From: John Levine <johnl at iecc.com>
To: internet-history at elists.isoc.org
Subject: Re: [ih] A paper
In-Reply-To: <CAN1qJvDVuyH3+y8gySA9aLeL8dzgSwM4Q9RA3qW2g55yTe+pjg at mail.gmail.com>
Organization: Taughannock Networks
Cc: farzaneh.badii at gmail.com

It appears that farzaneh badii via Internet-history <farzaneh.badii at gmail.com> said:
>Hi everyone,
>
>Filder and I have published a paper recently about Internet protocols and
>human rights but had a historical look at WHOIS, BGP/EGP and DNS. We
>greatly enjoyed the informative conversation about BGP and EGP on this list
>and helped us a lot with providing a more complete background.

I unfortunately also found the paper turgid to the point of unreadability.

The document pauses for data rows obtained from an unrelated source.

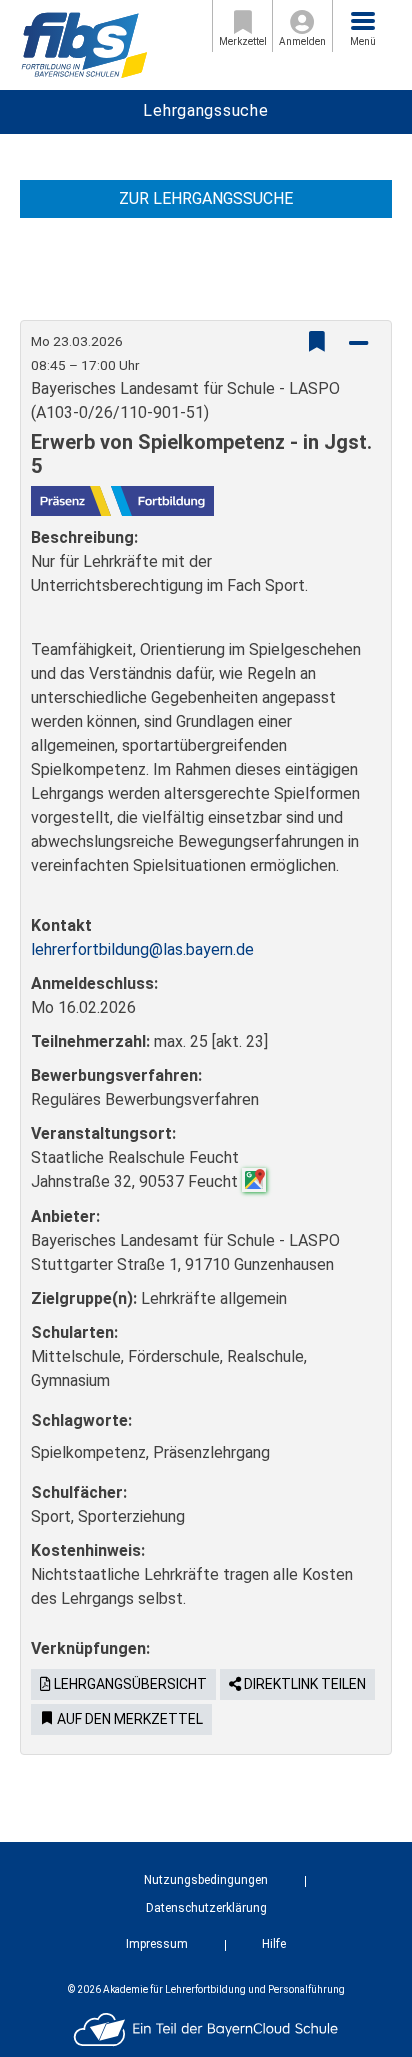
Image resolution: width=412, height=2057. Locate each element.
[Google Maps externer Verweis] (254, 1178)
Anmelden (302, 41)
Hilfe (274, 1944)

It missed how little the HRPC research group had to do with the actual
activity of the IETF. The authors of RFC 8280 were both using the IETF
as a topic for their PhD theses, in ten Oever's case putting himself
into the IETF's processes and using the IETF as unwilling human
research subjects in ways I found quite unethical. The HRPC RG had and
still has a painfully cramped idea of "human rights" limited to issues
of expression and anonymity. I stood up in a couple of their meetings,
pointed out that they were paying attention to only two of the 28
articles of the UDHR, so how about the other 26? What about attacks on
honor and reputation (Art 12), or being arbitrarily deprived of their
property (Art 17), both of which are big problems on the Internet? Oh,
they're important too, said the chair, but nothing changed. 

Some of the HRPC members attempted to do "human rights considerations"
reviews of proposed standards, which mostly revealed that they had no
idea what they were reading. A spec about a technique to transmit
credentials, e.g., for a chartered bank to register for a banking service,
was misinterpreted as a mandatory way for oppressive governments to
track their citizens. It was not a positive experience for anyone.

I also can't help but note that the article gets the title of Tom
Kuhn's "The Structure of Scientific Revolutions" wrong in different
ways in two different places which makes it appear that this piece has
not been proofread or otherwise had meaningful review.